We headed onto the highway, over a long bridge and through slushy side streets until we reached my grandparents’ front door.

As we arrived, my mood brightened noticeably. My non-negotiables had been honored.

But by the next morning, I came to realize the error of my ways.

My grandparents hadn’t stocked the fridge with my favorite breakfast foods, and it was still too dicey out to venture to the grocery store. Other out-of-home activities were also a no-go due to the weather and the holiday.

I was back at Square One. Stuck in a house with not much to do. Only, this wasn’t even my house.

The universe had conspired to shred my non-negotiables. To demand compromise from stubbornness.

And I could avoid that fate no longer.


I wish I could call that snowy New Years Eve a true inflection point.

The moment when I went from a high-strung boy to an open-minded young man.

But that’s not quite what happened.

In the years that followed, I remained as stubborn as a mule. But if my demands were truly infeasible, I would call an audible.

No longer would I trek across town during a holiday snowstorm. No longer would I starve myself if a restaurant was out of my favorite dish.

I was cautiously flexible. But only when I absolutely needed to be.

As such, it took a long time for me to evolve. To embrace the unfamiliar. And to acquiesce to the requests of others.

This still hasn’t fully happened. I’m well into adulthood, and my non-negotiables list remains quite long.

But I’m committed to whittling it down. And I’m working at it.


Partway through The Godfather, a group of men hold court at a long table in a hotel conference room.

The men are all outfitted in sharp suits that belie their aging features. They fill their cups with water, load their plates with grapes, and puff smoke from their cigars.

They seem alike, but they do not like each other.

You see, the men at this table head up the Five Families of the New York Mafia. They’ve been engaged in a turf war for months. But now, they’re trying diplomacy.

Don Vito Corleone – one of the film’s main characters – proposes a truce, leaving territories and trades the way they were before the bloodshed. But the other mob bosses object.

They claim that Corleone has hoarded all the corruptible politicians in New York, leaving them with no cover for illicit activities. And they state a desire to add drug trafficking to their racket – an activity Corleone staunchly opposes.

The discussion looks like a dead end at first. But the men keep talking, and eventually come to an agreement.

The Five Families can move forward with drug trafficking, but with strict rules of operation. And Corleone will cede some of his political protection to the rival bosses.

No one gets exactly what they wanted. But the bloodshed ends, and everyone is better off. Even if only for a moment.

It’s been more than a half century since The Godfather hit movie theaters. But this scene seems more important than ever.

For in our modern-day society, me has won out over we.

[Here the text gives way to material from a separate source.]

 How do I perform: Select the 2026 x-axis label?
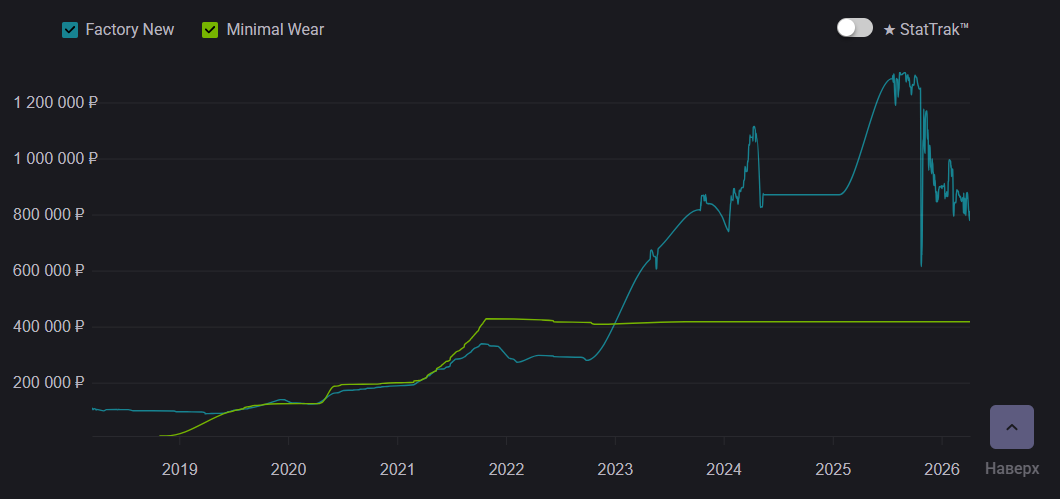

Unilateralism is omnipresent. Cults of personality are stronger than ever.

It’s easy to draft a non-negotiables list and clobber others over the head with it. It’s acceptable to be as stubborn to a fault. It’s laudable to invite conflict and to never back down.

But it’s reasonable to do none of these things.

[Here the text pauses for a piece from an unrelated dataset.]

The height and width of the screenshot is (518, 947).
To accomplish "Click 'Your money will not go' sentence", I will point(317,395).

Indeed, the best path forward is paved in compromise. In giving up a bit of what we hold dear to gain a lot more.

This makes us more considerate, more palatable, and more well-rounded. This makes us better, while also lifting those around us up.

It’s a win all around.

So, let’s make the shift. Let’s reconsider what we won’t consider. And let’s leave the mule train behind for good.

The non-negotiables are open for negotiation. It’s our move.